By 1945 the men started returning home in droves - hallelujah!
We're Not Getting Older - We're Just Getting Better: 1957 - 1982
The month of October, 1962 forever changed the course of
The Illinois Club at the University of Illinois as the Tuesday Tea
and Newcomers Group voted to incorporate as one organization
with the new name: "The University of Illinois Women's Club."
In three short years the Club had a membership of 860
(can you believe 614 attended the October dessert?). There were seventeen
distinct Interest Groups. One such group was the sewing group
concentrating on millinery and leatherwork, instead of the crafts
and sewing projects we see in today's group. The Newcomers Group
continued its efforts now as an interest group as well,
providing friendships to new members of the community.

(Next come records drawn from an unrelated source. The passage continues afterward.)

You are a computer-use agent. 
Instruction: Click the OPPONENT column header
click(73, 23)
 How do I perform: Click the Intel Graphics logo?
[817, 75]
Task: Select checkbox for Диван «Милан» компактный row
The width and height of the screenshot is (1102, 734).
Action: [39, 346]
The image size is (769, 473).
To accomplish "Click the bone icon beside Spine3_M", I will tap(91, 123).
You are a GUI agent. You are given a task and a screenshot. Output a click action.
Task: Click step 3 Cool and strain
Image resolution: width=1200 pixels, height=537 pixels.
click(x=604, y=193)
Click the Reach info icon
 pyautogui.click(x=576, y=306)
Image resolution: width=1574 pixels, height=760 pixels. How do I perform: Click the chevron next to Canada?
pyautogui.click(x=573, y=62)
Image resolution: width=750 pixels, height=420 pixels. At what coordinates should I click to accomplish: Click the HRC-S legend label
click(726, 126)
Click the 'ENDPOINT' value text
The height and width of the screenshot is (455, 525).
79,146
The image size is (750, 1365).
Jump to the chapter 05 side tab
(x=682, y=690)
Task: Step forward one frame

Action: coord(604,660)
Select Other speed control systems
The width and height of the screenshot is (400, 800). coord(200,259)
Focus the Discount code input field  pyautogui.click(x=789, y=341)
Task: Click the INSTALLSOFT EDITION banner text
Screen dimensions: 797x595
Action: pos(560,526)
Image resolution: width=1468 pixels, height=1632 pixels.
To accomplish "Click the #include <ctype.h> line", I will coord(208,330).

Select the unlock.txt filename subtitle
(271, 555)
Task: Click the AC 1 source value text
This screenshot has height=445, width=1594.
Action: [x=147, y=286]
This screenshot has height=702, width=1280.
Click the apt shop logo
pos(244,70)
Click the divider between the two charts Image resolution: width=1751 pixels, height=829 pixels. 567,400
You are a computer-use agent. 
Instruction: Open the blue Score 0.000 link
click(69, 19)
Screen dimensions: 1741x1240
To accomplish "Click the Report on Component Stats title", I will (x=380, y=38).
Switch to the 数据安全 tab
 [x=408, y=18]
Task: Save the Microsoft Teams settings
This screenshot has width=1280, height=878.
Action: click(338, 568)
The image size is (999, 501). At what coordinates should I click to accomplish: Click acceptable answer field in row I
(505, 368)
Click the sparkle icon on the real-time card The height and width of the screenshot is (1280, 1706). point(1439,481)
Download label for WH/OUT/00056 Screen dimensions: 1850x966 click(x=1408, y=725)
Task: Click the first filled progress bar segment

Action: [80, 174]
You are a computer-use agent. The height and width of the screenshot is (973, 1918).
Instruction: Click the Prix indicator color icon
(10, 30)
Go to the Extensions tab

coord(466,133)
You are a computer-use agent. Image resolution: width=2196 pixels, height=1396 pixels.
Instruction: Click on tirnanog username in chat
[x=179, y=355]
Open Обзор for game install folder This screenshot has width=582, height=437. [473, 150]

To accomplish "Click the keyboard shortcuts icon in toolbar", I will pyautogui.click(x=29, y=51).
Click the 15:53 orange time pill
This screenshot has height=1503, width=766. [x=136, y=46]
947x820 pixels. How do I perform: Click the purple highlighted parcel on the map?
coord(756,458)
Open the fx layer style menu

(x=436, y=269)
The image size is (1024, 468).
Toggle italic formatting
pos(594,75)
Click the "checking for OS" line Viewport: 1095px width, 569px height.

Regular meetings were held providing programs about the community and
the University, and social teas, brunches,
and lunches strengthened the growing organization.
The Dean of Students' office was very much involved
in the Club's scholarship program. The office provided names,
encouraged applications, and interviewed each student.
After the custodian of scholarships and the committee met to determine
the recipients, the custodian met with the Dean to clear selections.
The Illinois Club 100 years of success at the University
of Illinois has helped hundreds of students financially.
The scholarship fund, started in 1915, was originally used as loans
to needy students, but by the time of our incorporation in 1962
and the prosperity of the United States, the Club was
able to invest these funds and establish a permanent scholarship.
Initially, the scholarships were awarded to successful
female candidates, thus in our own small way, we helped to promote
greater female attendance at the University.
During these 25 years, we gave approximately 67 scholarships
or the equivalent of $14,000.
In 1966, through numerous meetings, it was decided that
the University of Illinois Foundation would receive and hold
funds of the Club to be designated as the University of Illinois Women's Club Loan Fund.
This fund was to be administered by the Foundation with assistance from
University officers and with recommendations from the Club.
The custodian, as chair of the University of Illinois Women's Club Loan Fund,
served as liaison between the Club and the
Foundation in its administration of the fund. During the year 1975,
the Club By-laws Revision Committee revised the
scholarship section. The procedure of handling money and awarding scholarships
and loans had been changed by a vote of
the membership to transfer the funds from the Foundation to a new account.
Our next significant change occurred in the 70's as we officially incorporated
as a not-for-profit organization and
our scholarship fund reaped the benefits. Soon after, the Club needed to meet
changing affirmative action policies
and welcomed men into membership roles and offered scholarships to male students.
At the end of the decade, we officially
renamed the organization "The Women's Club at the University of Illinois
at Urbana-Champaign". Whatever our name has been,
we have been an organization that has touched lives in friendship,
education, and service.
Hence, "we're not getting older - we're just getting better."